According to Snegiryov, the prices for carbide have seen a 50 percent decrease: 1 ton has dropped from $800 (244,000 drams) to $400. (Carbide is used in the chemical industry for producing various kinds of products, rubber for example.)

Under the given circumstances it is more profitable to produce fertilizers than sell carbide for low prices.

During the past 2 years the chemical factory exported 30,000 tons of carbide and about 10 tons of artificial “rubies” to southeastern countries, namely, India, Thailand, and Hong Kong.

Because of the crisis the exporting company will now turn to the local market. Snegiryov is planning to produce 60,000 tons per year of fertilizers to meet the country’s agricultural demand. (During Soviet times there was fertilizer production department at the plant which the management is planning to restore.)

“One production line will be producing potassium and phosphorus fertilizers, the other nitrogen,” he says, adding that both the raw materials and the market will be local. The machinery and equipment required for producing fertilizers will be ready soon.

A preliminary refinement workshop has been built in Petrovka village in the Tashir region of Lori province, and Chimprom is finishing assembling the technological circuits.

The company doesn’t promise but reassures that in 2 months they will be employed again.

The company management released 30 percent of its employees in November without annulling their contracts and kept paying about 65 percent of their salaries. The other 70 percent of employees received their full salaries.

It is even possible to employ 1,000 people in fertilizer production instead of the current 800, the director says.

Jemma Manukyan, 59, with 29 years of working experience as artificial stone production operator at the chemical plant is among those given a compulsory leave. Her last working month was November. Since the production was suspended she has been on a compulsory “holiday” with partial payment. She lives alone with 60,000 drams ($198) salary and 17,000 drams ($56) medical benefit.
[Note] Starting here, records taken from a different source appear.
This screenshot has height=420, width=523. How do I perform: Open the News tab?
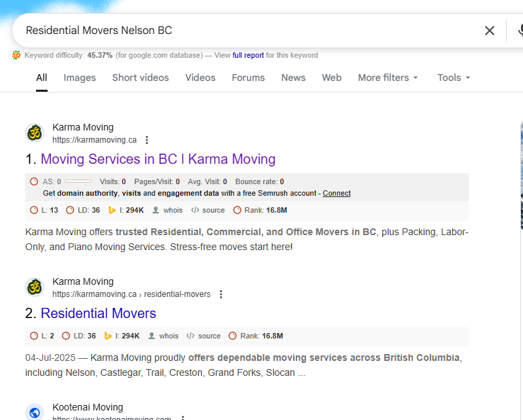tap(293, 77)
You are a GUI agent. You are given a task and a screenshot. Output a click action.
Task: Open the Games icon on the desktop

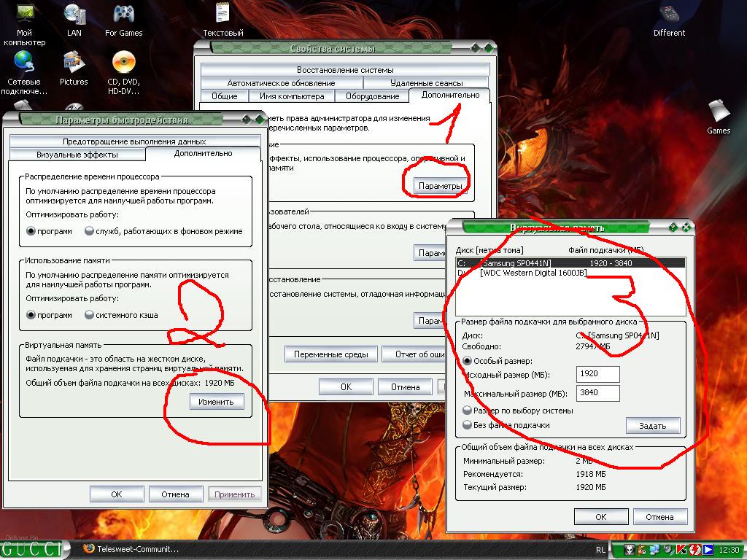[719, 113]
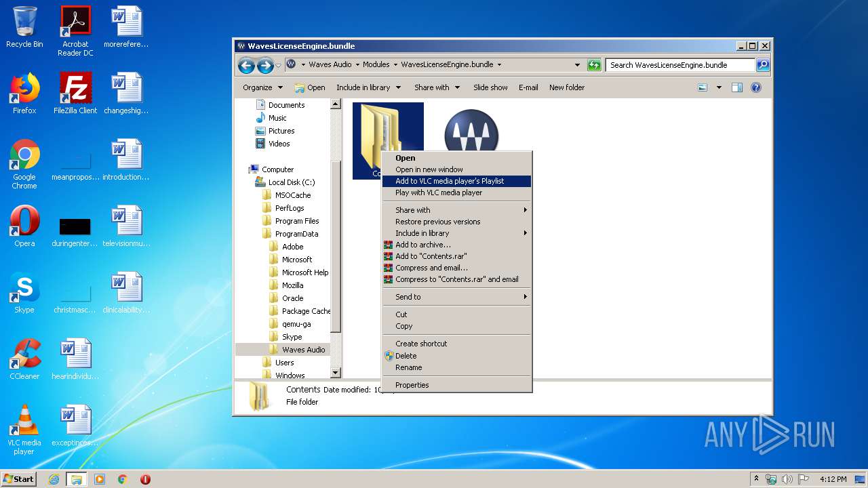Select the Waves Audio folder in tree
The width and height of the screenshot is (868, 488).
pos(303,350)
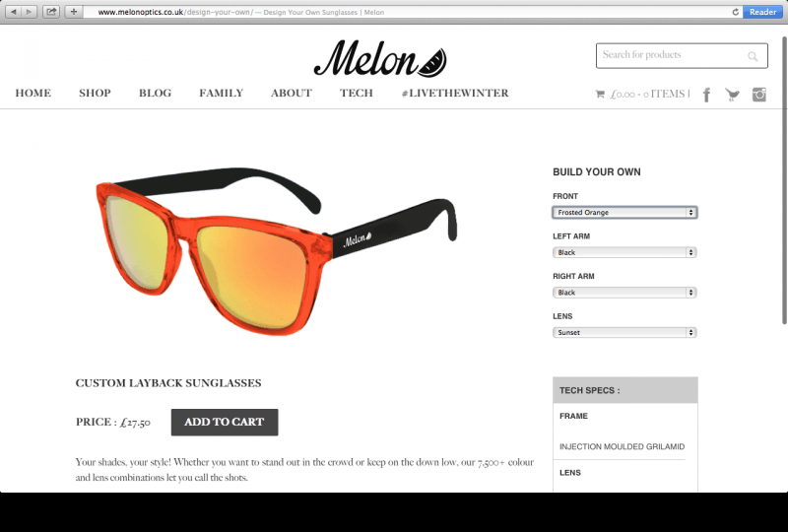Screen dimensions: 788x532
Task: Go to the SHOP menu item
Action: pos(95,93)
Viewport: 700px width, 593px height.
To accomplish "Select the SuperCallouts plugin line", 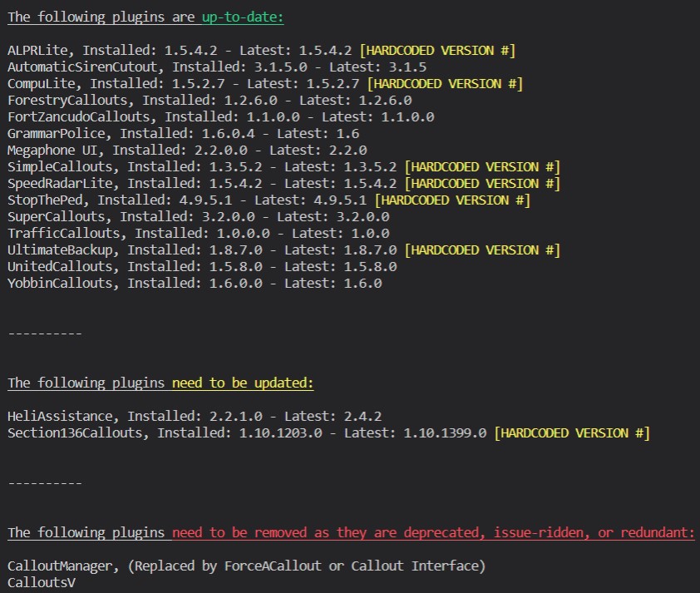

“I have no idea how I can live on the benefit only,” she says. Like Snegiryov, the factory employees are hopeful that their forced holiday won’t last long.
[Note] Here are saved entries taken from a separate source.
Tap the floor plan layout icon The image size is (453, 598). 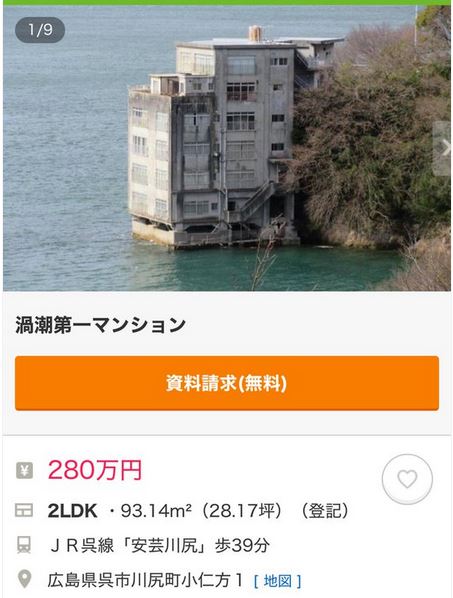pyautogui.click(x=24, y=510)
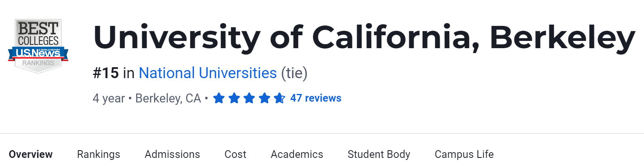Image resolution: width=644 pixels, height=168 pixels.
Task: Click the (tie) text after the ranking
Action: click(x=294, y=73)
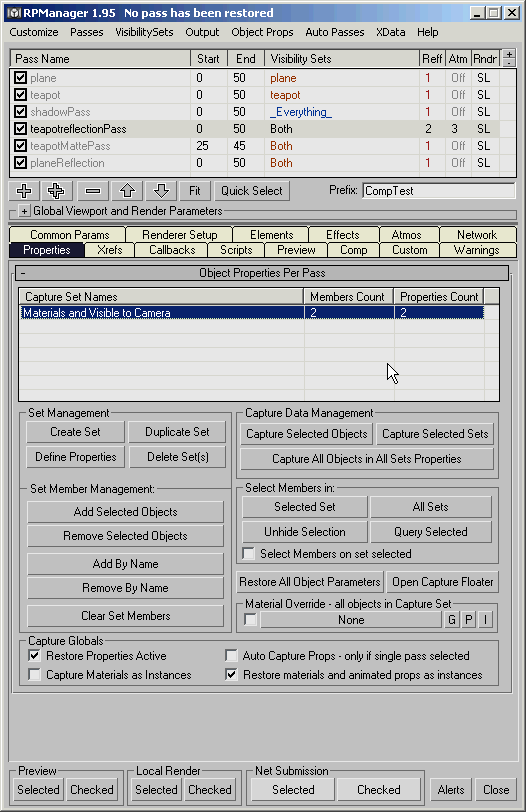Click the add new pass plus icon
The width and height of the screenshot is (526, 812).
pyautogui.click(x=24, y=191)
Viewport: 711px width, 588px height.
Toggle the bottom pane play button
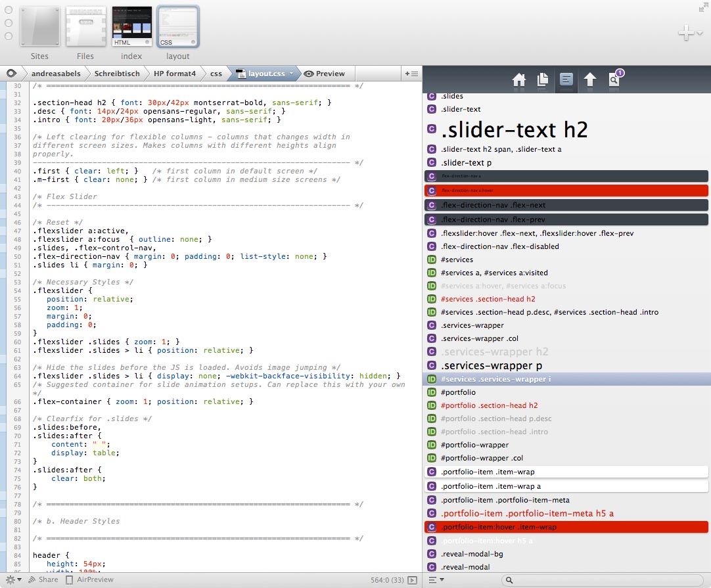[x=412, y=580]
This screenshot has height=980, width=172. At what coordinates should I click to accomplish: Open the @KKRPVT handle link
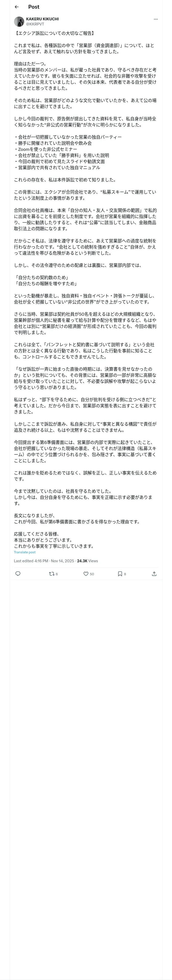click(35, 24)

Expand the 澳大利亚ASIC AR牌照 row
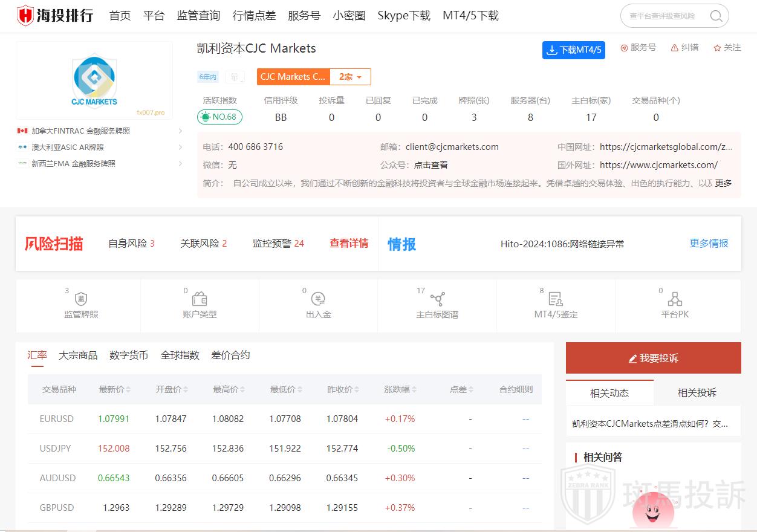click(x=180, y=147)

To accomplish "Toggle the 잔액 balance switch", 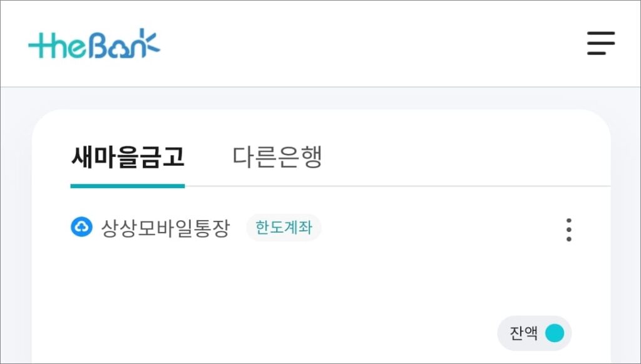I will click(x=535, y=333).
Her contract expires at the end of January. If the anti-crisis plan developed by the management is not implemented Manukyan and half of the factory employees will become unemployed sharing the same fate as the employees of Vanadzor’s other major enterprise.

Avtogen-M LLC ceased its operations in November, 2008, being unable to realize their product- gas welders. The company did not offer its employees an alternative production plan instead asked its 350 employees to submit resignation letters. It promised to pay them their 4-month salaries when the Russian partner has money and can pay back its 100 million dram ($330,000) debt to the company.

“We hope, that after March the money will be transferred,” says company director Artak Ghazaryan.



Within the same time period 161 employees of Alaverdi-based Armenian Copper Program (ACP) LLC copper smelting plant lost their jobs: their contracts were not extended.

The company’s press service says that the company’s production volume hasn’t been seriously affected by the world crisis. The plant has to inevitably suspend its operations for a number of other reasons. Some of which are: the ore mining volumes in Armenia, which cannot ensure profitable production, the expected increase in the prices of energy-carriers as well as other internal factors.

They are 700 people currently employed at the factory. In case of suspending the operations, contracts of the majority of employees will not be extended.

“My only hope is my son, who can help me, but he has lost his job too,” says Manukyan, from Prometey plant. Her son is one of the ACP employees now out of work.